Background: We investigated whether children with a higher respiratory syncytial virus (RSV) genomic load are at a higher risk of more-severe bronchiolitis.
Methods: Two multicenter prospective cohort studies in the United States and Finland used the same protocol to enroll children aged <2 years hospitalized for bronchiolitis and collect nasopharyngeal aspirates. By using real-time polymerase chain reaction analysis, patients were classified into 3 genomic load status groups: low, intermediate, and high. Outcome measures were a length of hospital stay (LOS) of ≥3 days and intensive care use, defined as admission to the intensive care unit or use of mechanical ventilation.

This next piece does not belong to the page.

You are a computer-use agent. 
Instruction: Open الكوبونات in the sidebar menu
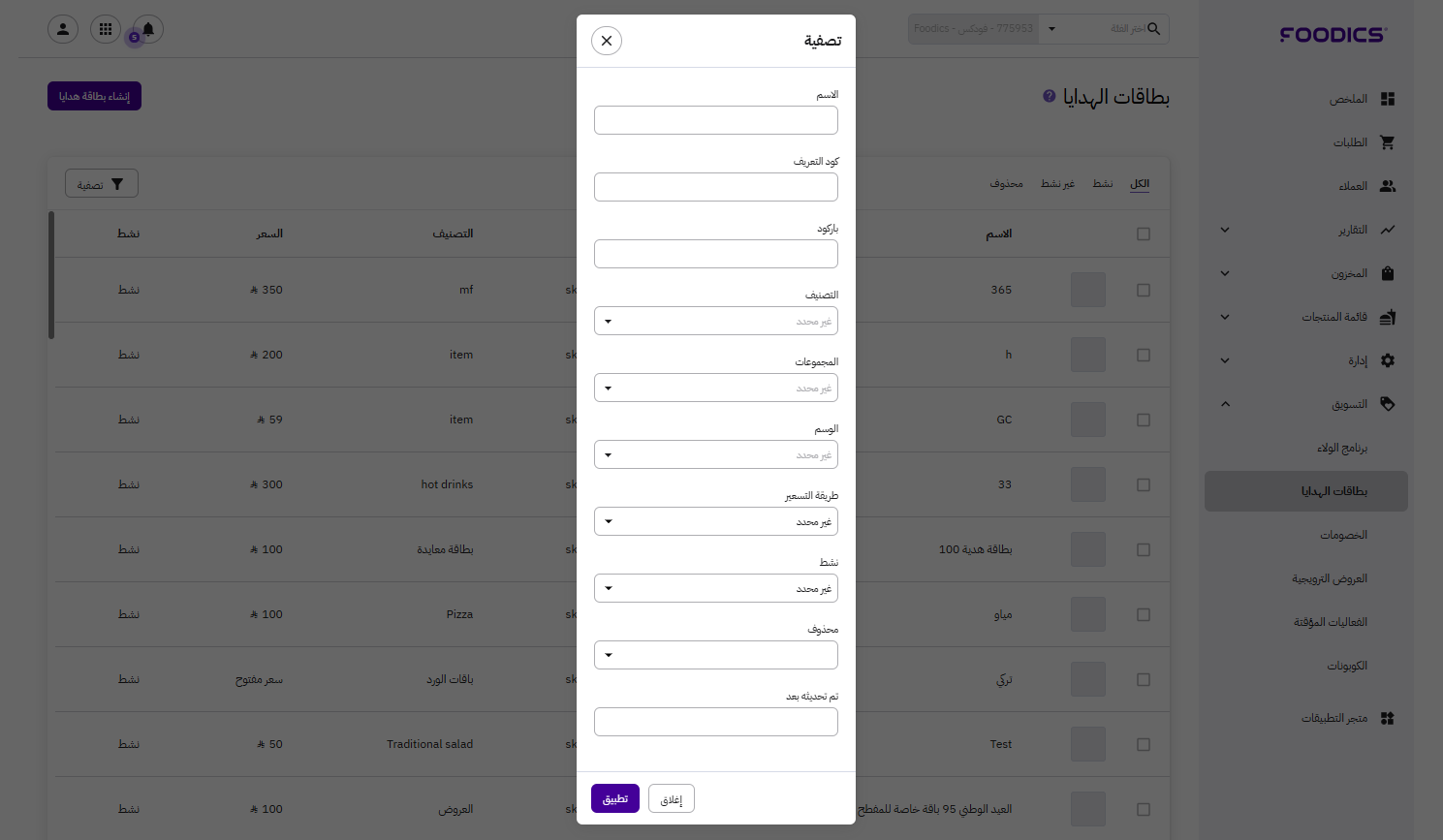(1347, 666)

Results: Of 2615 enrolled children, 1764 (67%) had RSV bronchiolitis. Children with a low genomic load had a higher unadjusted risk of having a length of stay of ≥3 days (52%), compared with children with intermediate and those with high genomic loads (42% and 51%, respectively). In a multivariable model, the risk of having a length of stay of ≥3 days remained significantly higher in the groups with intermediate (odds ratio [OR], 1.43; 95% confidence interval [CI], 1.20-1.69) and high (OR, 1.58; 95% CI, 1.29-1.94) genomic loads. Similarly, children with a high genomic load had a higher risk of intensive care use (20%, compared with 15% and 16% in the groups with low and intermediate genomic loads, respectively). In a multivariable model, the risk remained significantly higher in the group with a high genomic load (OR, 1.43; 95% CI, 1.03-1.99).
Conclusion: Children with a higher RSV genomic load had a higher risk for more-severe bronchiolitis.
Keywords: bronchiolitis; children; cohort study; genomic load; hospitalization; infants; intensive care unit; length of stay; mechanical ventilation; respiratory syncytial virus.